Good luck anon! :cool:

Regards,
:ai: :ki: :do:

theflyingheadbuttsuplex
05-24-2005, 07:58 PM
oh, thanks for telling me that:) I've heard of Fusen ryu but that is pretty rare.

Camille Lore
06-13-2005, 01:08 PM
I wish you luck in your search for answers.
I can relate to some of what you say. I began practicing Aikido with an Aikikai school 15 years ago, and as a young teen, I enjoyed the spiritual side of it and the subtle defenses against attacks. After 15 years away from Aikido, I've found myself at a point in life where things were in place for me to return. I sought out the spiritual side of Aikido, and found a local dojo that teaches Fukasa-ryu Aikido and Jujutsu. At first I found it confusing and couldn't tell where the Aikido was and where the Jujutsu stopped.
However, now I've had a chance to go to an Aikikai school and have returned with a new appreciation for my dojo.
Our Sensei teaches an Aikido that is based on wartime martial arts, different from the Aikido that evolved post-war. We learn techniques that are higher level pretty much right from the beginning, and a lot of our techniques require hard breakfalls.
If my technique isn't working, my Sensei and partner will tell me and help me make it effective. In my dojo, we don't just fall because we're supposed to - we fall because the technique is working. We also train doing a lot of simple, direct techniques that will work on the street. After having trained for only a few months at this dojo, I feel confident that I can defend myself if I ever need to.
Aikido has a broad spectrum of styles. I have found myself suprisingly happy with a more combat oriented Aikido. Fukasa-ryu is very effective and I am proud to be learning it.
I certainly have no negative things to say about other styles, only having practiced one other, and having found something that appeals to another side of me....
My point is to keep searching. You will find your own Aikido that is what you seek.
Best wishes,
Camille

actoman
07-14-2005, 04:05 AM
Mortal, I do wish you the best...but think on this first..
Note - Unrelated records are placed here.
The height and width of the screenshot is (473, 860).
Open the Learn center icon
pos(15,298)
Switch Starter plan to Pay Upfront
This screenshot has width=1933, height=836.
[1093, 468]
Aikido helped you change into the person you are today (apparently in a big way). according to many I talk to, they too get burned out and want to try something different...this is a test of your mind to stay in the fight and keep going.

I believe, and this is only opinion, that you will one day make it back to the mat. But for now good luck!

wmanthony527@msn.com
10-18-2009, 05:42 PM
Never sent a reply to a forum before, but fell the need. I was with the fukasa-ryu group in Pennsylvania also, in fact I was a senior student who didn't care what color his belt was and just lived for Aikido, and all offered art training . It started as Aikido Tenshinkai, Sensei's teacher was from Flordia, My respect is always, and in the beginning it was just a few of us, we trained hard and I respect our YOUNG Sensei, then one day the Sensei told me that todays students want to learn from a 5th dan or better, within the next year the Sensei's cousin, from New York started Fukasa -Ryu in year 2000 -2001 and Sensei was a fifth dan. Apparently Fukasa-Ryu "Soke" had Aikido training along with all the other arts. Today Aikido masters teacher is now a Soke-Dai. I know I missed the point of true Buda and let personal problems at the time get in my way, but forgive me for speaking up. I'm an older student who I think was respected from my peers and most likely upset at myself. We had ranks in Tenshinkai and Fukasa-Ryu, I always wore my Tenshinkai rank even after receiving an Dan ranking in Fukasa-Ryu Aikido. Teachers have an influence on students younger or older and vise versa. I'm in my 50's and wish I had just one of the extra lifetimes to master an art that, it seems, are so common. These teachers are good teachers and good people, guess I'm old fashioned (along with just old) and wish all would respect their 1st Dan and not worry past that !!!